The illicit club was beginning to get into full swing. It had taken a while, but he had done it. And he watched the Lizzie girl from afar, taking in his every word with a glare, and performing the spells with fierceness in her eyes. She was a good, but unpredictable. Once her expelliarmus sent poor George flying against the wall, the next she crumpled to the ground with a failed protego. She hadn't really done anything remarkable until he began patronuses.

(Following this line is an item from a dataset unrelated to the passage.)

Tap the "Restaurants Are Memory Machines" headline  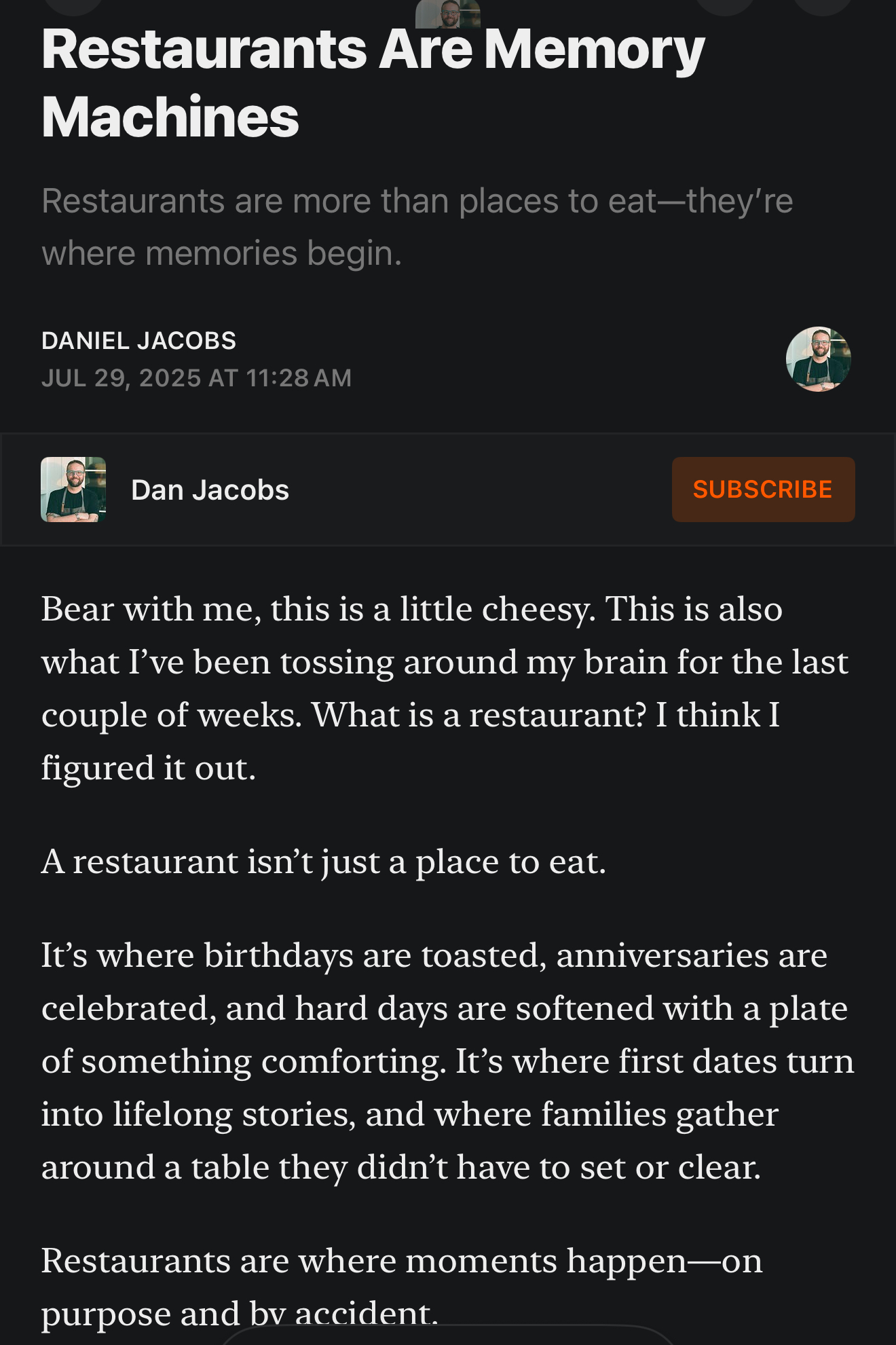[373, 83]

She stared about them, her eyes lighting up with curiosity and a warm feeling of home as the misty animals came out of their wands.

"You got daemons!" she cried, full of childish joy, "I knew you did!"

"What?"

"What do you mean. You're not one of those religious types are you?"

Her joy was extinguished with fear and skeptecism as she stared at these figures. They were barely apparent, looking more like blue smoke than any daemon she knew of. Maybe that was all they were, or maybe they didn't have full daemons. She knew anyone could see them in a certain light, but wondered why the light was so dim.

"Lizzie," Harry said nervously, "Why don't you try?"

"Oh…" she said, looking around startledly, "All right…"

She closed her eyes and thought of Will, and Iorek, and Roger, and Lee Scoresby, and all of the gyptians, and a feeling of warmth began to swell within her.

"Expecto petronum."

The light began to slowly unravel from her wand. She was puzzled. Why wasn't Pan going anywhere?"

The smoke began to grow and grow, taking a gargantuan shape. No sooner had the students seen it form when an earth- shaking roar echoed about the room. They looked up to see a giant, smokey armored polar bear. She looked up at it, looking as if she were about to faint.

He looked vaguely like Iorek, but a distorted, changed, youthful Iorek who looked proud an unafraid. She almost didn't like him, but had a strange feeling of familiarity with him. Someone applauded and soon claps echoed around the Room of Requirement. She had done something great, but she wasn't entirely sure what.